SET PROBLEM A: According to the article, how many people were killed in the attack in Paris?

Of the future

Over a hundred people have been killed in an attack in Paris. L1000700

Predictably, there are immediate calls to bomb somewhere. Anywhere. Syria. That’s this week’s country that ‘they’ come from. Before that it was supposed to be Iraq and before that it was supposed to be Afghanistan. Both times we invaded the country. We bombed it. Somehow, they keep on coming and we pretend we don’t know why.

Bombing is what we do best. It won the Second World War. It is also precisely and utterly and completely useless as a response to asymmetric threats – ones where the enemy doesn’t conveniently wear a different shaped hat.

The Facts

Allied air power was decisive. Its victory was complete. It brought the economy that sustained the enemy’s armed forces to virtual collapse. It brought home to …people the full impact of modern war with all its horror and suffering. Its imprint will be lasting.

Domination of the air was essential. Without it, attacks on the basic economy of the enemy could not have been delivered in sufficient force and with sufficient freedom to bring effective and lasting results.

ENTRIES:
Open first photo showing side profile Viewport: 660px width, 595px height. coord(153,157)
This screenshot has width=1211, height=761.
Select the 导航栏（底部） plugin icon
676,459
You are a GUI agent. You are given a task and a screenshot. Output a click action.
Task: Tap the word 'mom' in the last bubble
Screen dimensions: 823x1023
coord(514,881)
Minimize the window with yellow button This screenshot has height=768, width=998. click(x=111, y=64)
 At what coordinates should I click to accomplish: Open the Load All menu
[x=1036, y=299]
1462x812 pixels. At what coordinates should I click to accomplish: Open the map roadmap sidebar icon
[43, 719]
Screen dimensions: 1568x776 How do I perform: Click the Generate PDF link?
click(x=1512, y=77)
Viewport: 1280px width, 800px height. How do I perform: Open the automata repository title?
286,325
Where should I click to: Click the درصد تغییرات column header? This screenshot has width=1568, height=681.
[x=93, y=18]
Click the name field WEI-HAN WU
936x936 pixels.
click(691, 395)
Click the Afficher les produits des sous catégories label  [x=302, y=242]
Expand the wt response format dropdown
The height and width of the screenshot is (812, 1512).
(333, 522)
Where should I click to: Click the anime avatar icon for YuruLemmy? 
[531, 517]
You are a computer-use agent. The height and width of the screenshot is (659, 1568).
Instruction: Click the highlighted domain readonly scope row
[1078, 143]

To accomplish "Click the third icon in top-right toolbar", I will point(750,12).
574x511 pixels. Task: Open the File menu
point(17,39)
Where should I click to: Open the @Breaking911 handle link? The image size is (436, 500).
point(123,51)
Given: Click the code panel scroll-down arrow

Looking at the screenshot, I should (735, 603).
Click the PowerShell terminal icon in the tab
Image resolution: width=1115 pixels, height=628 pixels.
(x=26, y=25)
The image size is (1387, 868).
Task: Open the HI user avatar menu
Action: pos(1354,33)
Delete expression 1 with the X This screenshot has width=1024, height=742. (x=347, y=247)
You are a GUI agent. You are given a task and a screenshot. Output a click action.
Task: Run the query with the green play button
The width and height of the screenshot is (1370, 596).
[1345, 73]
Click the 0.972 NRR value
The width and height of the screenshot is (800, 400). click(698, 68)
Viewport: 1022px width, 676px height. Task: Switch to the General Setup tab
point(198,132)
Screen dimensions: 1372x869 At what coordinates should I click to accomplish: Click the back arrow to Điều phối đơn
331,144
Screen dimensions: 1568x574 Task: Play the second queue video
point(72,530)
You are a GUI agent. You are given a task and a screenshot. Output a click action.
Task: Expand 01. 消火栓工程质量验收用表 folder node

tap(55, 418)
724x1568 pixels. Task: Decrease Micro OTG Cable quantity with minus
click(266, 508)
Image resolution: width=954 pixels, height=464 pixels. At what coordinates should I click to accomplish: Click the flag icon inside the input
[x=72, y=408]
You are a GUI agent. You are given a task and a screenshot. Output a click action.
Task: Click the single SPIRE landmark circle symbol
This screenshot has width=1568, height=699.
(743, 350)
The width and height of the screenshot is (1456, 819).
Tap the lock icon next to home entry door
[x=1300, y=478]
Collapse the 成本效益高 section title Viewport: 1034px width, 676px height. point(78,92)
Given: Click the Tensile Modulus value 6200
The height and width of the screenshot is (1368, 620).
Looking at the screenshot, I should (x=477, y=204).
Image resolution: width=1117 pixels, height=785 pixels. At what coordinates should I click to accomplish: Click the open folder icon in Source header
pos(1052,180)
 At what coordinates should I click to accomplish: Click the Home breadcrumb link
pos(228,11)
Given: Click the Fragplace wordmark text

SET PROBLEM B: Duplicate the part of the records that opens with the line containing "Viewport: 1280px width, 800px" and closes with the line containing "click(266, 508)", including both of those lines.

COMPLETE RESPONSE A: Over a hundred people.

COMPLETE RESPONSE B:
Viewport: 1280px width, 800px height. How do I perform: Open the automata repository title?
286,325
Where should I click to: Click the درصد تغییرات column header? This screenshot has width=1568, height=681.
[x=93, y=18]
Click the name field WEI-HAN WU
936x936 pixels.
click(691, 395)
Click the Afficher les produits des sous catégories label  [x=302, y=242]
Expand the wt response format dropdown
The height and width of the screenshot is (812, 1512).
(333, 522)
Where should I click to: Click the anime avatar icon for YuruLemmy? 
[531, 517]
You are a computer-use agent. The height and width of the screenshot is (659, 1568).
Instruction: Click the highlighted domain readonly scope row
[1078, 143]

To accomplish "Click the third icon in top-right toolbar", I will point(750,12).
574x511 pixels. Task: Open the File menu
point(17,39)
Where should I click to: Open the @Breaking911 handle link? The image size is (436, 500).
point(123,51)
Given: Click the code panel scroll-down arrow

Looking at the screenshot, I should (735, 603).
Click the PowerShell terminal icon in the tab
Image resolution: width=1115 pixels, height=628 pixels.
(x=26, y=25)
The image size is (1387, 868).
Task: Open the HI user avatar menu
Action: pos(1354,33)
Delete expression 1 with the X This screenshot has width=1024, height=742. (x=347, y=247)
You are a GUI agent. You are given a task and a screenshot. Output a click action.
Task: Run the query with the green play button
The width and height of the screenshot is (1370, 596).
[1345, 73]
Click the 0.972 NRR value
The width and height of the screenshot is (800, 400). click(698, 68)
Viewport: 1022px width, 676px height. Task: Switch to the General Setup tab
point(198,132)
Screen dimensions: 1372x869 At what coordinates should I click to accomplish: Click the back arrow to Điều phối đơn
331,144
Screen dimensions: 1568x574 Task: Play the second queue video
point(72,530)
You are a GUI agent. You are given a task and a screenshot. Output a click action.
Task: Expand 01. 消火栓工程质量验收用表 folder node

tap(55, 418)
724x1568 pixels. Task: Decrease Micro OTG Cable quantity with minus
click(266, 508)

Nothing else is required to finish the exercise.